Coincidentally, the one thing the product cycle and the human cycle have in common is the need to achieve. As mundane and extraordinary as it is, failure to succeed will render a product/human flawed and useless – and therein lies the problem.
For every human being on earth, the most important thing is the need to achieve. Success is relative; it can mean anything from finishing your training to getting a promotion at work. However, I think we have attached too much power to the word ‘achievement’ that it has now nuanced the basic meaning of the word, which is simply getting things done on time and with a bit of discipline.
50 Cent was the first to put this into perspective for me in his book “Hustle Harder, Hustle Smarter” – outlining the timeline of his victories from a kid selling drugs in southern Jamaica, Queens, to a TV mogul, he mentioned that in every moment of his life, whatever he wanted, no matter how reckless or unnecessary it seemed, prepared and motivated him to move to the next level of his life .
But this isn’t an article about 50 Cent’s greatness, because as much as I’m fascinated by the concept of greatness and its associated elements like discipline, style, and weirdness, I’m probably more interested in people not so awesome who have more genuine things to tell me about average human nature. However, it was important to reference his very documented life to explain my premise for this article, because you can always go back to trace the points.
This isn’t a tech article either; it is an article about human design and management. If we ignore the technical aspects of technological or psychological approaches for a minute, we can see that there are three major phases of human development that impact success; Design, Product-market fit, and Ultimate success. Using Erik Erikson’s stages of psychosocial development, I will attempt to break this down.
The Conception phase covers infancy, early childhood, middle childhood and ends in adolescence (0-21 years). If you really reflect on that time period as far back as you can remember, and try to be objective about what worked and what didn’t, what hurt and what didn’t, that what you liked and what you didn’t, the personality types you vibrated with and those you didn’t – you will unlock the answers to how you were designed and what you are capable of and not able.
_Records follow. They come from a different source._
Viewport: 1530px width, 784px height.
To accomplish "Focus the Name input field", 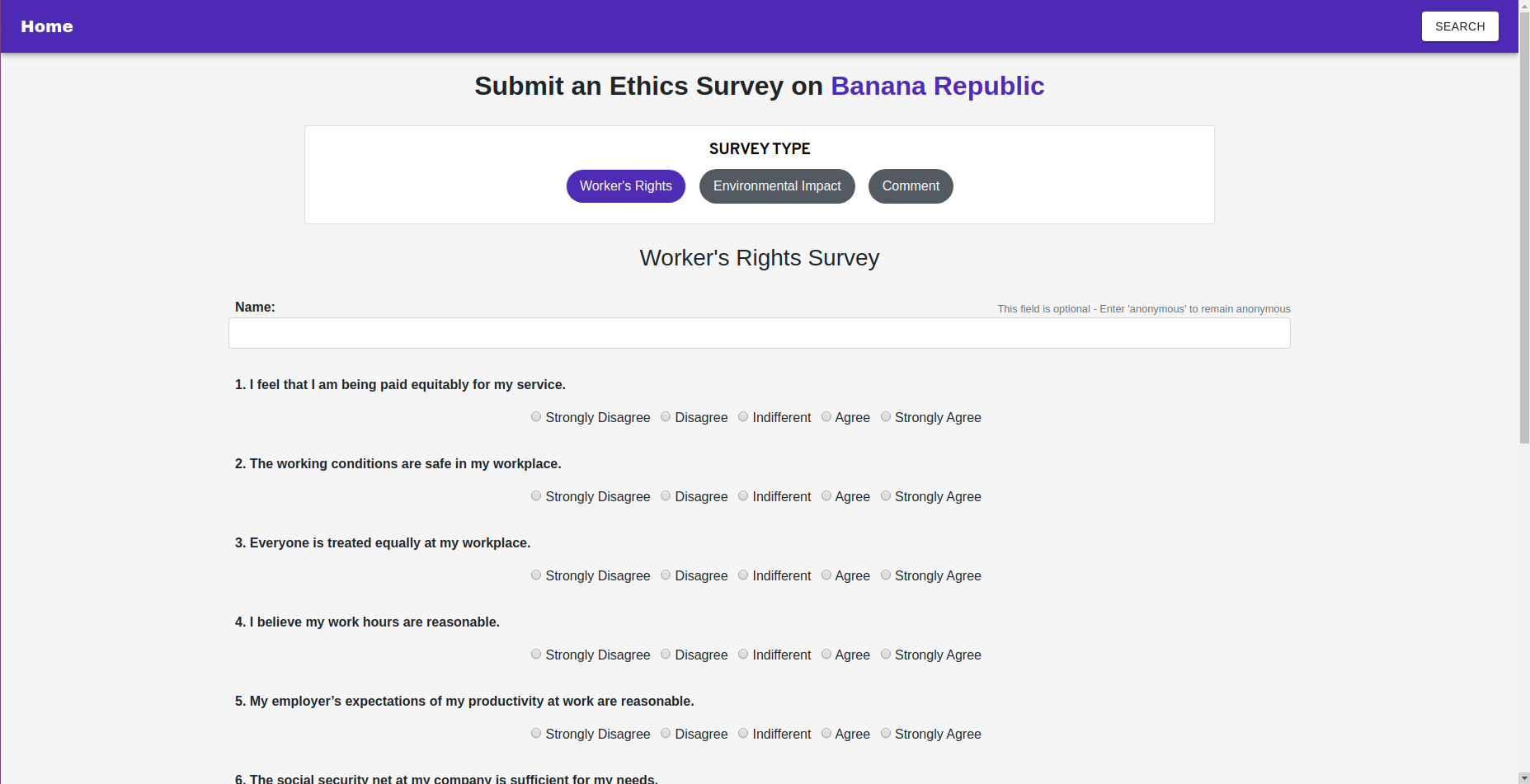I will [760, 333].
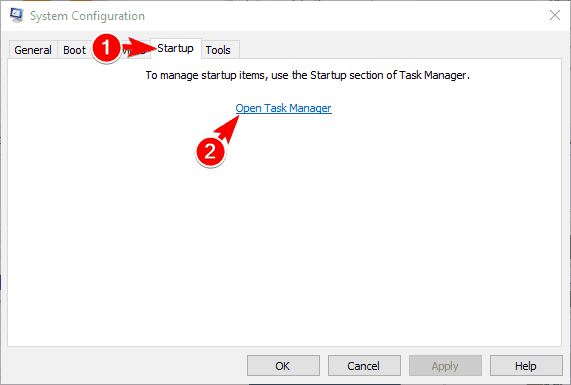The height and width of the screenshot is (385, 571).
Task: Open Help for System Configuration
Action: 526,365
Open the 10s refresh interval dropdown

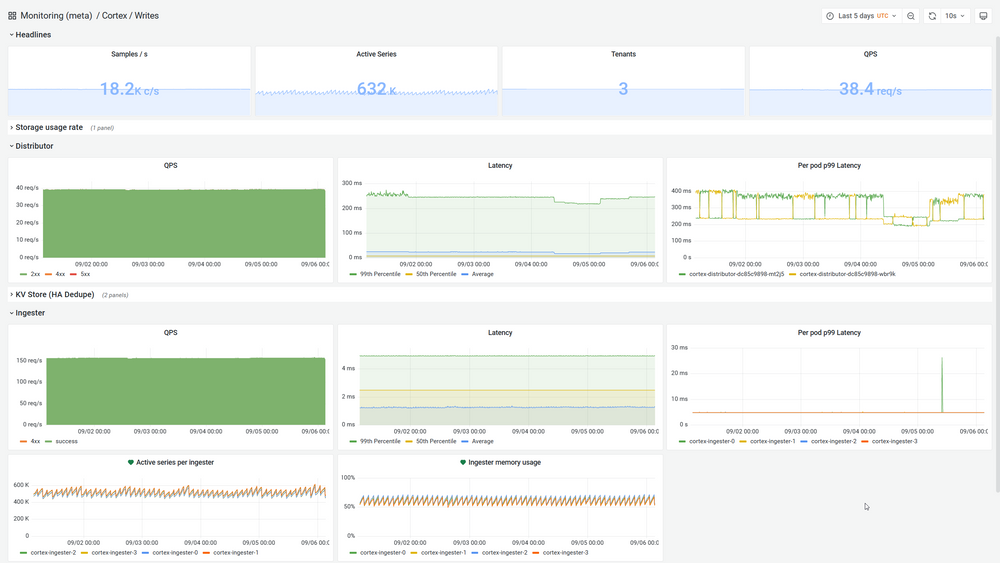[x=955, y=16]
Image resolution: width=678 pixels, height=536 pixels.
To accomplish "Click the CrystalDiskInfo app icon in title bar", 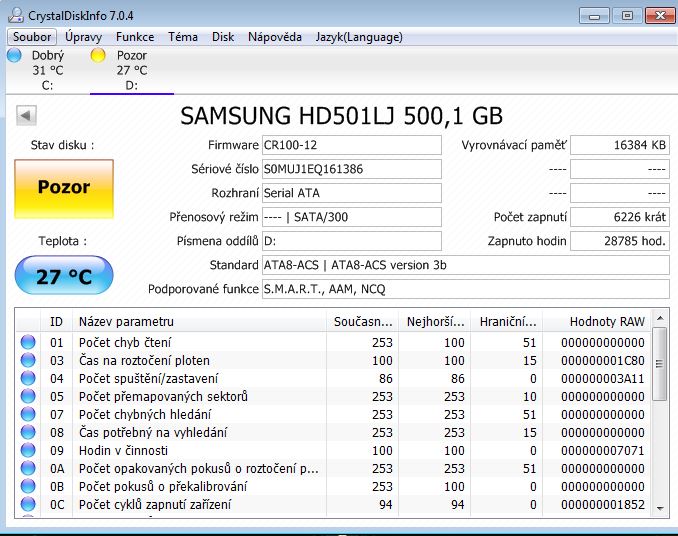I will click(x=16, y=15).
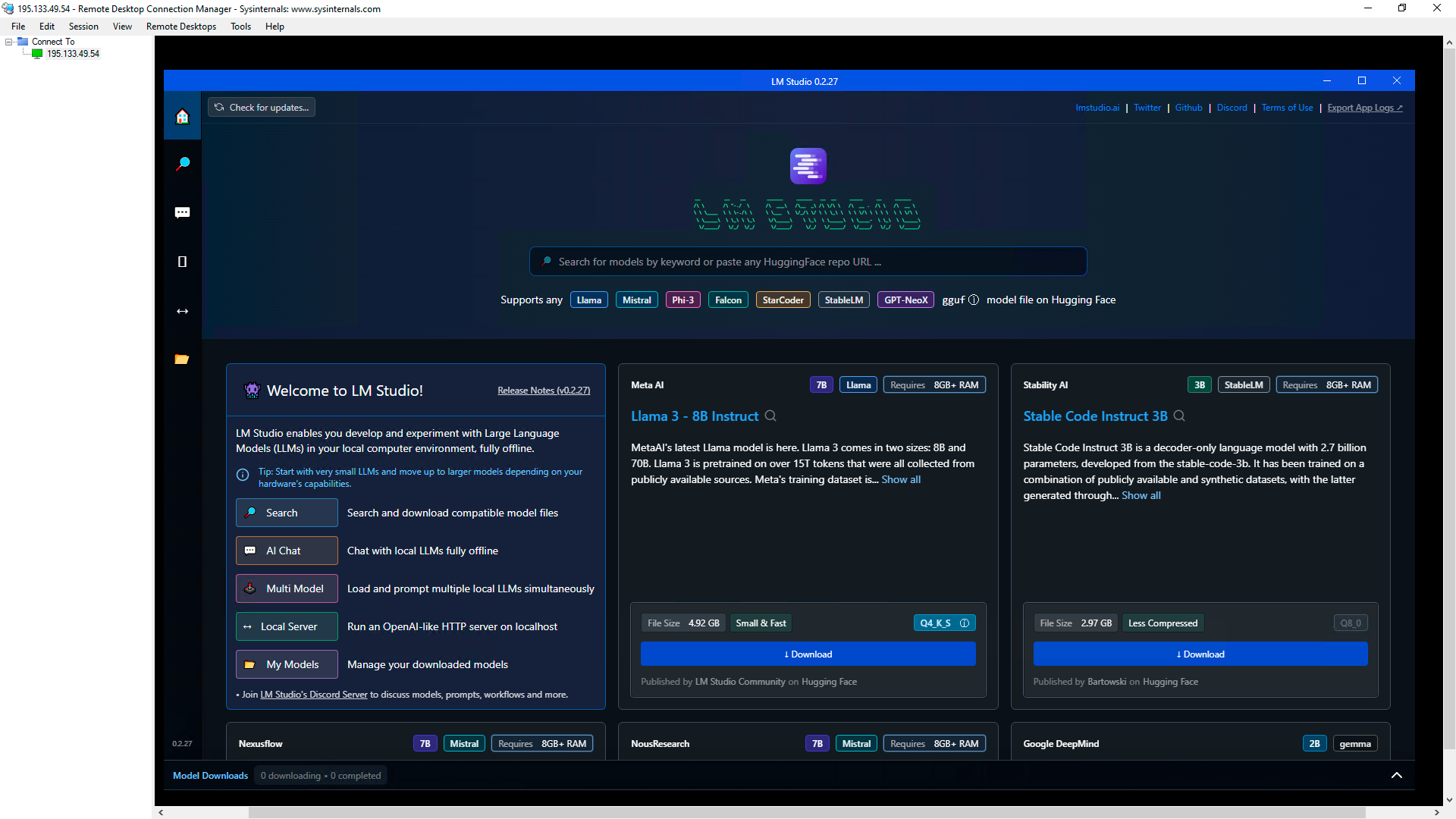Image resolution: width=1456 pixels, height=819 pixels.
Task: Click the Llama tag filter toggle
Action: (588, 299)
Just like a product, the design phase contains all the clues to how you were built and what you were built for.
The Product-market fit phase covers early adulthood (21-39), a time we all know is filled with great turmoil and dilemma. We find it difficult to fit in with friends, industries, workplaces, or geographic locations. In an effort to better understand yourself, many people seek therapy during this time, and what a trained therapist will first establish are all the unique elements of your conception phase that will help you better navigate people. , places and situations. In my case, I could do it myself because I understand how to use psychology, and I’m also extremely willful and brutally honest with myself. I wouldn’t advise you to do it yourself because not only do you lack the structured knowledge that will help you navigate this process, but it’s also a long and very painful process that requires discipline and responsibility. Only a trained professional can get you through this, but when you get there and become incredibly self-aware, you will become Unstoppable, or as Nassim Taleb calls it, Antifragile.
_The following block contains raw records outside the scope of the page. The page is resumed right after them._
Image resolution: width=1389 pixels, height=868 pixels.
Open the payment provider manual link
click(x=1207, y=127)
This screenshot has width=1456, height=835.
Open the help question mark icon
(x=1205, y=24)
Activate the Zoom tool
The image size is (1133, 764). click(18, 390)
The Ultimate success phase covers middle adulthood and old age (40 to 65+). This is a time when many people are marketing and succeeding. Success, in this case, is very subjective, in fact, the great philosopher Damon Dash posits that success is a feeling, not an actual accomplishment. This means that whether you’re a C-Suite living in a penthouse apartment or you’re a teacher, living in a modest house in the countryside, what really matters is how you feel about everything. you have made and/or acquired. when you are alone with your thoughts. That’s why it’s important to get the product-market fit phase right, because what you might call success or accomplishments may actually just be someone else’s design scenario.